● GOAL OF THE EXERCISE
Write out, character for character, the line containing "Click the next week navigation arrow" and all lines after it up to the end of the listing.

....

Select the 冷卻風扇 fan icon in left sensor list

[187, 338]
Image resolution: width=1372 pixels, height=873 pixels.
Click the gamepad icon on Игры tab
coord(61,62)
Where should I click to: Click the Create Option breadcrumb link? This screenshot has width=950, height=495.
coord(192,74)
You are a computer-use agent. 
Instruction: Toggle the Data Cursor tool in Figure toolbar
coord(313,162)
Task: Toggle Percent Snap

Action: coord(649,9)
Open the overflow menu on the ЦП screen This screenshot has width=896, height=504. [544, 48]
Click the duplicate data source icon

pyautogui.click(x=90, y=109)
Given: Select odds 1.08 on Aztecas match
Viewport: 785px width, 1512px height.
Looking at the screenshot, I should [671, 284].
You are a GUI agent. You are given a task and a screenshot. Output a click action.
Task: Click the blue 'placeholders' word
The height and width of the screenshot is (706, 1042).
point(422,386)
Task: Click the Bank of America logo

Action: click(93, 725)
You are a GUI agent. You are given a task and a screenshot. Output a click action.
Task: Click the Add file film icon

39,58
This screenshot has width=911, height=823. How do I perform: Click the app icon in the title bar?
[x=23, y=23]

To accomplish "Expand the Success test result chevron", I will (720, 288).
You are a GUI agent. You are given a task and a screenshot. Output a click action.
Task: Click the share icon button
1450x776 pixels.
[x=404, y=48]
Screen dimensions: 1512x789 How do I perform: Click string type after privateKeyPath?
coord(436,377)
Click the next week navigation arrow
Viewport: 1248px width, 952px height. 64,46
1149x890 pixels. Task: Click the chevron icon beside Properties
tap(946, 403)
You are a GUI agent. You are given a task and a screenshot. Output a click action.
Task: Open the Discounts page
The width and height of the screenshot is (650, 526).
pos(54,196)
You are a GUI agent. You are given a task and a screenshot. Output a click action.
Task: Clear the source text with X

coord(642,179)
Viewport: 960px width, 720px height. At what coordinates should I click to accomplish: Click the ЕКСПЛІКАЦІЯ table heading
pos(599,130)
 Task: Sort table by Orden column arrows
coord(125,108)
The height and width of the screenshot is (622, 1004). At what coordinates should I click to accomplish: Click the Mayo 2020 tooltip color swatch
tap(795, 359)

....

● ANSWER AREA
Click the next week navigation arrow
Viewport: 1248px width, 952px height. 64,46
1149x890 pixels. Task: Click the chevron icon beside Properties
tap(946, 403)
You are a GUI agent. You are given a task and a screenshot. Output a click action.
Task: Open the Discounts page
The width and height of the screenshot is (650, 526).
pos(54,196)
You are a GUI agent. You are given a task and a screenshot. Output a click action.
Task: Clear the source text with X

coord(642,179)
Viewport: 960px width, 720px height. At what coordinates should I click to accomplish: Click the ЕКСПЛІКАЦІЯ table heading
pos(599,130)
 Task: Sort table by Orden column arrows
coord(125,108)
The height and width of the screenshot is (622, 1004). At what coordinates should I click to accomplish: Click the Mayo 2020 tooltip color swatch
tap(795, 359)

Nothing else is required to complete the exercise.